Commodity and logistics boom facilitates Santa Fé iron ore project

May, 11, 2021 Posted by Andrew Lorimer

Week 202120

Santa Fé Mineração plans to begin producing iron ore in the south of Bahia in the first quarter of 2024. The decision resulted from high iron ore prices and the possibility of having two logistical solutions for the production flow. The company aims to invest around US$ 100 million to build a unit between the cities of Brumado and Lagoa Real capable of producing up to 3 million tons.

Created in 2010 by executive Frederico Robalinho, Santa Fé Mineração was a mining arm of Brazil Energy, a company operating in the power generation sector and controlled by the Robalinho family. The executive then decided to separate the mining sector into its own separate entity, thus creating Santa Fé Mineração. Robalinho explains that since the separation, he has dedicated himself entirely to the mining company, while his sons managed Brazil Energy.

“I receive dividends from Brazil Energy and decided to invest them,” says Robalinho, adding that up until now, he met Santa Fé’s expenses with his own resources.

From now on, however, he admits that he will have to look for new forms of financing and is studying solutions. “We still don’t have a decision. It can be a strategic investor, or maybe we’ll go public. We have an exciting path ahead of us. We are looking at the best alternatives,” he says.

Santa Fé plans to start small until it reaches 1.5 million tons. The company has a memorandum of understanding with the Centro-Atlântica Railway (FCA), which passes through Brumado about 40 kilometers from the areas from where the company will mine the ore. The company analyzes whether the ore will be transported by trucks to the railroad or whether it will invest in conveyor belts leading to a terminal at FCA. The railroad will take Santa Fé’s production to the Port of Aratu, in Salvador.

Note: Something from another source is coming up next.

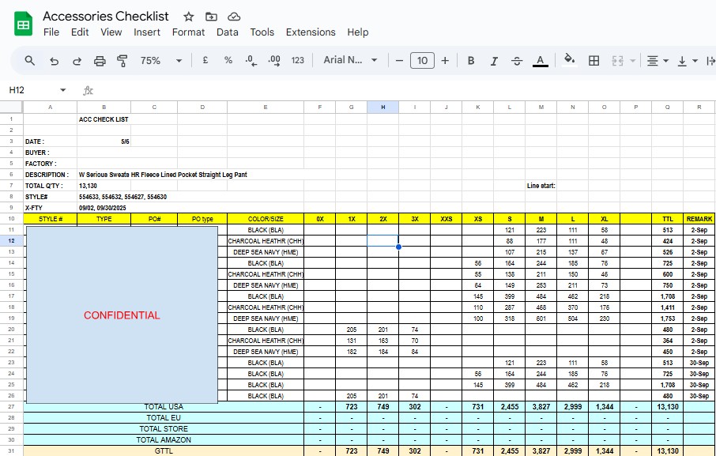This screenshot has width=716, height=456.
Task: Activate the paint format tool
Action: 122,61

The company expects to reach the unit’s total capacity –  3 million tons –  between two and two and a half years after the beginning of the activities. By then, Robalinho expects that the West-East Integration Railway (FIOL) will be in operation and should pass “almost over the top” of the Santa Fé areas, according to the executive, and will end up in the future Port of Ilhéus. The port and the railway were awarded the concession by Bahia Mineração (Bamim) and should be ready by 2025.

Robalinho avoids going into details about the environmental discussions involving the Bamin project – which includes iron ore mines in the municipality of Caetité, about 40 kilometers from Lagoa Real. Environmentalists have criticized the layout of FIOL, which will cross an ecological sanctuary in southern Bahia. There are also caveats regarding the construction of the port due to the risk of affecting mangrove areas in the region.

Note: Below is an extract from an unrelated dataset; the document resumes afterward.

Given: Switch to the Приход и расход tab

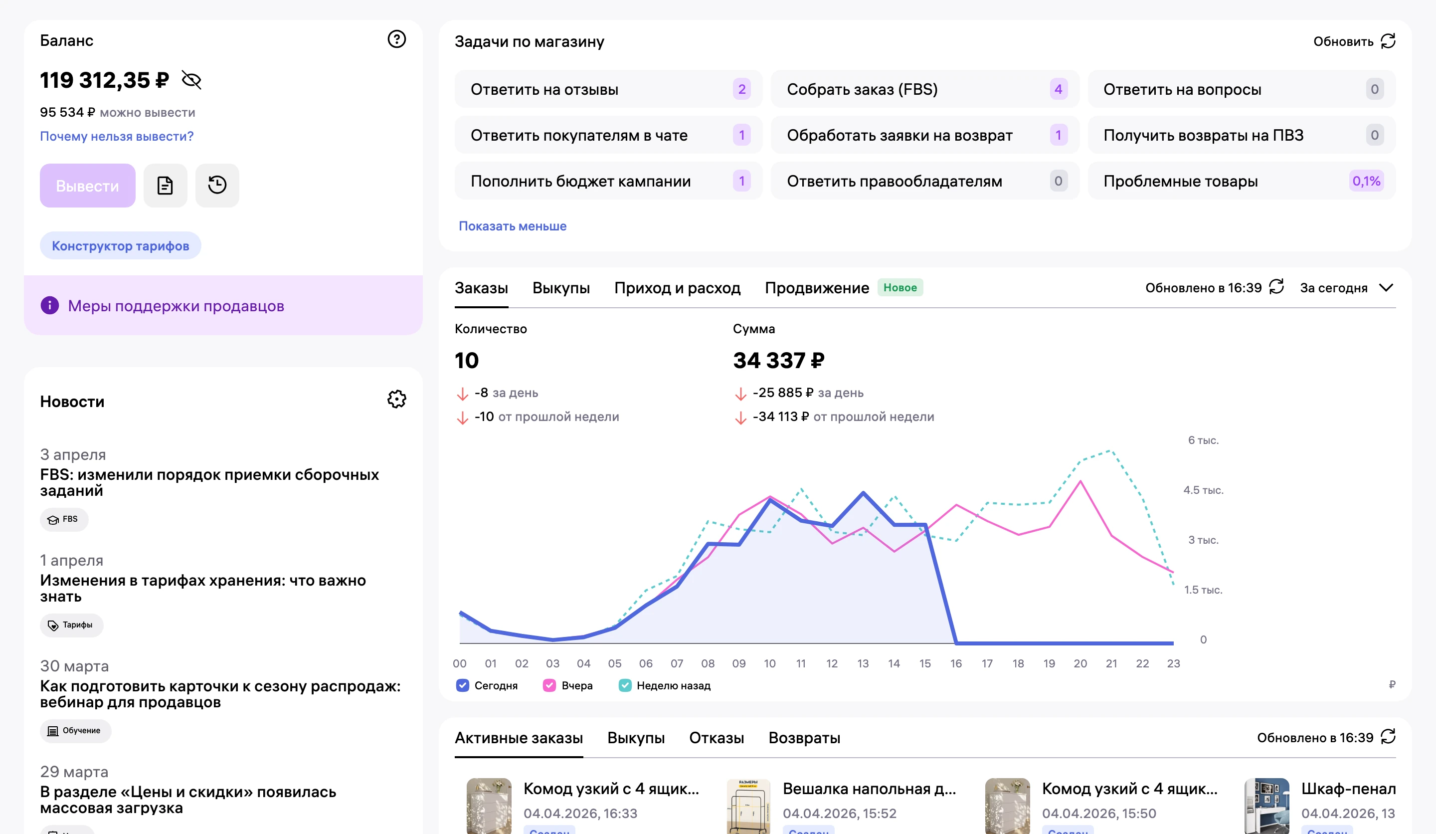Looking at the screenshot, I should tap(677, 288).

Robalinho states that he already has the Rima environmental impact study and the preliminary license granted for the four areas already approved by ANM ( the national mining agency), totaling 393 million tons of ore. In total, Santa Fé is entitled to 14 areas, with about 1 billion tons of resources.

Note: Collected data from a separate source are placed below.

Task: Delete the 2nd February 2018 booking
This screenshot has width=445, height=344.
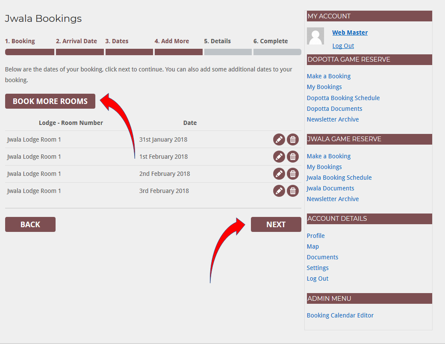Action: tap(292, 174)
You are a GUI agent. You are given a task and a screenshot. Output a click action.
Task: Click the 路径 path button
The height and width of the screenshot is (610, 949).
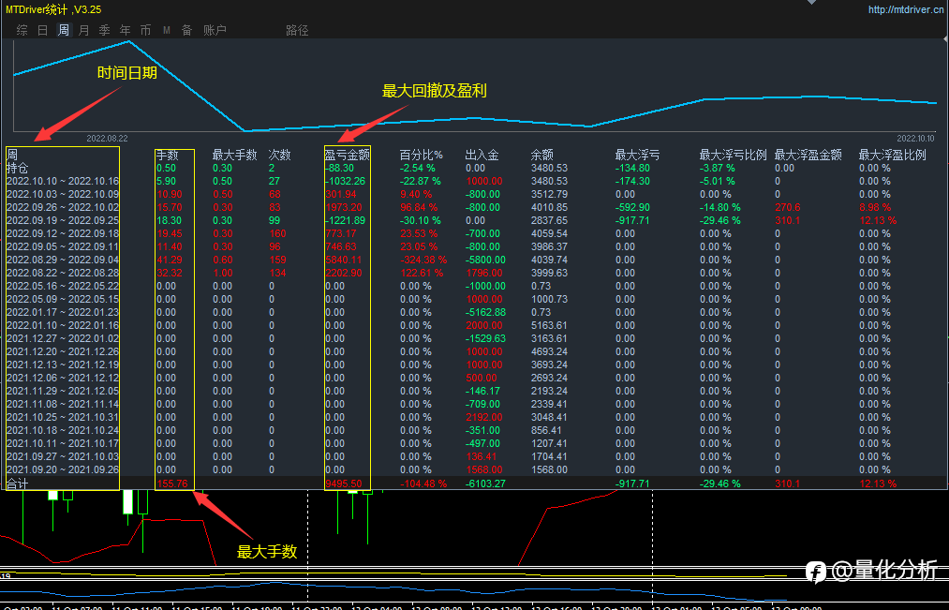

In its favor, the company will use a type of processing that will not require dams, and the low-humidity tailings will be deposited directly in the pits. Robalinho also explains that he will install a solar power plant for the plant that will benefit local communities.

The executive expects to produce a “pellet feed” with 64% to 65% iron content and a cost of around US$ 27 per ton. According to Robalinho, the calculations to reach this value were “quite conservative,” and he is not afraid that an eventual drop in the ore price – which yesterday broke the record of US$ 230.56 per ton – will affect the business.

“That is why mining has a very high internal rate of return. In a maximum of four years, [the project] will be paid for. We have economic viability”, he says.

In the future, Robalinho considers raising production capacity to up to 10 million tons, with a total investment of US$ 400 million. “This would be an excellent level for a Brazilian company,” he says.